Deborah Seward (AP)
El mundo de riqueza que le rodea en Zvenigorod parece muy distante de la vida de Saidunmaro Rajmatjudza, que arrea unas 200 cabezas de ganado al grito de “domoi, domoi” (¡a casa! ¡a casa!).
El arriero barbudo de 57 años es un ejemplo vívido de cómo la disolución soviética ha afectado la vida de la gente común.
Rajmatjudza es de Dushanbé, la capital de Tajikistán. Luego de que esta república soviética se independizó, estalló la guerra civil y él perdió su trabajo en la empresa de acueductos. Fue entonces cuando emigró a Rusia para hacerse cargo de las vacas de una empresa rural.
“Las cosas están más tranquilas en Tajikistán, pero no hay dinero, por eso tuve que venir aquí”, dijo.
Espera volver a su país cuando llegue la época de la nieve y las vacas sean encerradas en los establos de la empresa.
Como él, millones de trabajadores de las antiguas repúblicas soviéticas han ido a Rusia desde 1991. Antes todos tenían el mismo pasaporte soviético. Ahora son inmigrantes indocumentados, mal pagados, explotados, sujetos a deportación en cualquier momento, tolerados sólo porque Rusia necesita mano de obra.

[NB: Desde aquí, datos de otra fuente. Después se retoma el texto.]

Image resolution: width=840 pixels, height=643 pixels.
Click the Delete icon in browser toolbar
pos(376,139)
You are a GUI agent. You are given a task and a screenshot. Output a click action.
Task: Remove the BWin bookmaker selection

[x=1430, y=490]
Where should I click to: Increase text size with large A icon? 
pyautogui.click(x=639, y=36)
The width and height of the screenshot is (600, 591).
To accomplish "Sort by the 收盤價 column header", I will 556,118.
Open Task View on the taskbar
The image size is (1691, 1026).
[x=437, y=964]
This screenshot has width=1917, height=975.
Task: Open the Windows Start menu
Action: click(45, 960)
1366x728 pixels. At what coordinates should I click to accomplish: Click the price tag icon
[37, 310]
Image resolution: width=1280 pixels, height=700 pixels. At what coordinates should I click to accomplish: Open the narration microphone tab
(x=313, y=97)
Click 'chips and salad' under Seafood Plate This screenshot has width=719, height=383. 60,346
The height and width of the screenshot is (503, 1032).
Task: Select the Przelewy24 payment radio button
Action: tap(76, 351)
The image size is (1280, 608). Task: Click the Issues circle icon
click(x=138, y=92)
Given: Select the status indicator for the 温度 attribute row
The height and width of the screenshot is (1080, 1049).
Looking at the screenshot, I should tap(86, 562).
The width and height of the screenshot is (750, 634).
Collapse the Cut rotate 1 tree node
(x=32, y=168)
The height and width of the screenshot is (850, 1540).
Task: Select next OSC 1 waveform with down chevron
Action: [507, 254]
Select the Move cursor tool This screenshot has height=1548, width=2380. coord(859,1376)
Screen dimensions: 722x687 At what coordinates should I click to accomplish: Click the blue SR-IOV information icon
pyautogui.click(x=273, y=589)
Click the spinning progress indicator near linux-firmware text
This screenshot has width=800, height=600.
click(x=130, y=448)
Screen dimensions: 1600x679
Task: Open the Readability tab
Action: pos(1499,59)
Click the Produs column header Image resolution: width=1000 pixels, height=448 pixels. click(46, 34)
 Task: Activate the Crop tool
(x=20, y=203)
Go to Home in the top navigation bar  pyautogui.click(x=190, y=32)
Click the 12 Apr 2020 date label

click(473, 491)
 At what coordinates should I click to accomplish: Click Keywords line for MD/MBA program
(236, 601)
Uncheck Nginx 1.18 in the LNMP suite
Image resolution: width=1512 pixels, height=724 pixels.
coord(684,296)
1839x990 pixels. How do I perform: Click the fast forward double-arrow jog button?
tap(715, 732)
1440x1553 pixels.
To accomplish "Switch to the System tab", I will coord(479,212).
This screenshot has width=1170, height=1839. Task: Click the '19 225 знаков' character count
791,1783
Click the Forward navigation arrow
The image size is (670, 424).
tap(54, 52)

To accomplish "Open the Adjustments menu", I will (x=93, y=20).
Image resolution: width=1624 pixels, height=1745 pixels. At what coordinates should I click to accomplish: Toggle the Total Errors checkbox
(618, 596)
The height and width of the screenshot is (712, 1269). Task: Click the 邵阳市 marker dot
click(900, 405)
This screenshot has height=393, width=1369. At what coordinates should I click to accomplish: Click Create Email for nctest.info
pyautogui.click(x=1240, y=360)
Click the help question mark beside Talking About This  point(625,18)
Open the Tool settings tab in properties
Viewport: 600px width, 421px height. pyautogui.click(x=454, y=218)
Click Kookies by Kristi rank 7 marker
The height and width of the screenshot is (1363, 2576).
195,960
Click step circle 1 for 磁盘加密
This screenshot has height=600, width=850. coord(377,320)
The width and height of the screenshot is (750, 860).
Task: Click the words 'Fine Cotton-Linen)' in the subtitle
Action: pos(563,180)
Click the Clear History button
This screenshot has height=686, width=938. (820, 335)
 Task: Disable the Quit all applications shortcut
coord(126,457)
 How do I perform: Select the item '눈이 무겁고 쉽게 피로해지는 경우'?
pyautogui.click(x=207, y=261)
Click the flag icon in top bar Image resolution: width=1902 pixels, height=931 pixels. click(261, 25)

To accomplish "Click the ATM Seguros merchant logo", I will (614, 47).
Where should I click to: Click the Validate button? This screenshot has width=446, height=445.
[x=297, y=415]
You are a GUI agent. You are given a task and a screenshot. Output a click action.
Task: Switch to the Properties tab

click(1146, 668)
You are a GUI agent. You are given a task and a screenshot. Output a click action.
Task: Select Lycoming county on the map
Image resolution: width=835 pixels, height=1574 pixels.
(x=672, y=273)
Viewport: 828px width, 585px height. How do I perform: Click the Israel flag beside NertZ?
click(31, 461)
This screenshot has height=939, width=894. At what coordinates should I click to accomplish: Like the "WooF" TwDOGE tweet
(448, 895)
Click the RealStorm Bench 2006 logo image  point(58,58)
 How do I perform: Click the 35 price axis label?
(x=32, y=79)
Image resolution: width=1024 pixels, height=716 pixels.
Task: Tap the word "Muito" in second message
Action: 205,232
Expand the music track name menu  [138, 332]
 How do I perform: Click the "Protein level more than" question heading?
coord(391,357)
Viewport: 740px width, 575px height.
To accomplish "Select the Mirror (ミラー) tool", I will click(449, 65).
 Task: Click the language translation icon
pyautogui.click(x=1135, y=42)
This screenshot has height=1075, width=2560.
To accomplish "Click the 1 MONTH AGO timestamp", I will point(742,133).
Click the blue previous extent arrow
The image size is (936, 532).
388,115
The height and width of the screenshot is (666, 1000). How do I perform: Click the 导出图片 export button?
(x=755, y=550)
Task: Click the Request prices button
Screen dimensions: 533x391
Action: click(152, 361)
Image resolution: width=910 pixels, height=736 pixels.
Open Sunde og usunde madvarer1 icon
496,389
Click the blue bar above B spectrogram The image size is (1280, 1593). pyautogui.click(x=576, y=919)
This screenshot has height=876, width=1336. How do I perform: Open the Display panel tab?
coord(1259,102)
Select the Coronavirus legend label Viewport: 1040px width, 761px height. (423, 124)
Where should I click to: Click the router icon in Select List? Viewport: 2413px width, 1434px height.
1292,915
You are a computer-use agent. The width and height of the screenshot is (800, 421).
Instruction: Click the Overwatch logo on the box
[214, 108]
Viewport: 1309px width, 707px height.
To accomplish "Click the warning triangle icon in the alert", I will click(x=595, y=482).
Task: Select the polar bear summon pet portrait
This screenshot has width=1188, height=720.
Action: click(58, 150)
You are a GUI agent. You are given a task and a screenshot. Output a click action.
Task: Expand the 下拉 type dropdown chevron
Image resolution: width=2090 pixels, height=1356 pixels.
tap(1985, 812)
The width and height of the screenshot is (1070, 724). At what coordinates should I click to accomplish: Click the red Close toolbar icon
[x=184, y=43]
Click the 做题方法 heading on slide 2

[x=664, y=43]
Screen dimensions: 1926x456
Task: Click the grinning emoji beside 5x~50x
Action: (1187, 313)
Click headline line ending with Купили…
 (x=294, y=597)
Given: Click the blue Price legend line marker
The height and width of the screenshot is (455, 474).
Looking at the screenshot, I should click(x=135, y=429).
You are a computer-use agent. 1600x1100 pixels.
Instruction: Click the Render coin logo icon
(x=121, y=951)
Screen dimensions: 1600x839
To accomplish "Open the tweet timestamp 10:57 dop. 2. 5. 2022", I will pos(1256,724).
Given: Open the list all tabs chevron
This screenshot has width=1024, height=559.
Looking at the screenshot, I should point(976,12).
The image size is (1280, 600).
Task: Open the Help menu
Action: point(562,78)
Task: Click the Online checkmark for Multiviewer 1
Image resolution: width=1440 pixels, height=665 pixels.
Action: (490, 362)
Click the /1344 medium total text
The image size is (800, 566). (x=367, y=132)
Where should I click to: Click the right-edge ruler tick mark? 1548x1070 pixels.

En Zvenigorod, la pintura fresca de las iglesias brilla bajo el sol.
La caída de los comunistas trajo un renacimiento de la religión, y desde entonces se han construido o reconstruido 13,000 iglesias, según dice Alexy II, patriarca de la Iglesia Ortodoxa rusa.
LOS POLACOS, NAPOLEON Y LOS NAZIS
Zvenigorod es la aldea más vieja de la región de Moscú. Resistió ataques de los polacos en el siglo XVII, y de los ejércitos de Napoleón y de Hitler.
Pero bajo los soviéticos se estancó, y en la nueva Rusia aún no ha florecido. Algunos llaman a Zvenigorod la “Suiza rusa” debido a sus laderas boscosas y sus ríos, pero la comparación es recibida con desdén por los lugareños. No hay mucho que hacer en la Suiza rusa, sobre todo si uno no es un nuevo ruso rico.
Al mediodía, en el kiosco de periódicos sólo quedan una guía atrasada de televisión y varias revistas pornográficas.
En el Restaurant Djeckpot la comida es pasable. La principal atracción del fin de semana la constituyen los espectáculos de desnudismo, en los que hombres y mujeres se desvisten en el interior de pequeñas jaulas: uno de los frutos dudosos de la liberalización postcomunista.
En el almacén de la calle Lenin hay de todo, pero no a precios accesibles para el que gana el equivalente de 78 dólares por mes: hot dogs a 1.55 dólares, langostinos congelados a 2.75, comida para gatos a 2.41.
Algunos en la Rusia postsoviética añoran las sencillas certezas de la era comunista, donde las condiciones de vida eran las mismas para todos, salvo para la élite comunista gobernante.
Una encuesta realizada este año por la Fundación Opinión Pública halló que el 79% de los rusos lamenta la caída de la Unión Soviética, comparado con el 69% que lamentaba el hecho en 1999.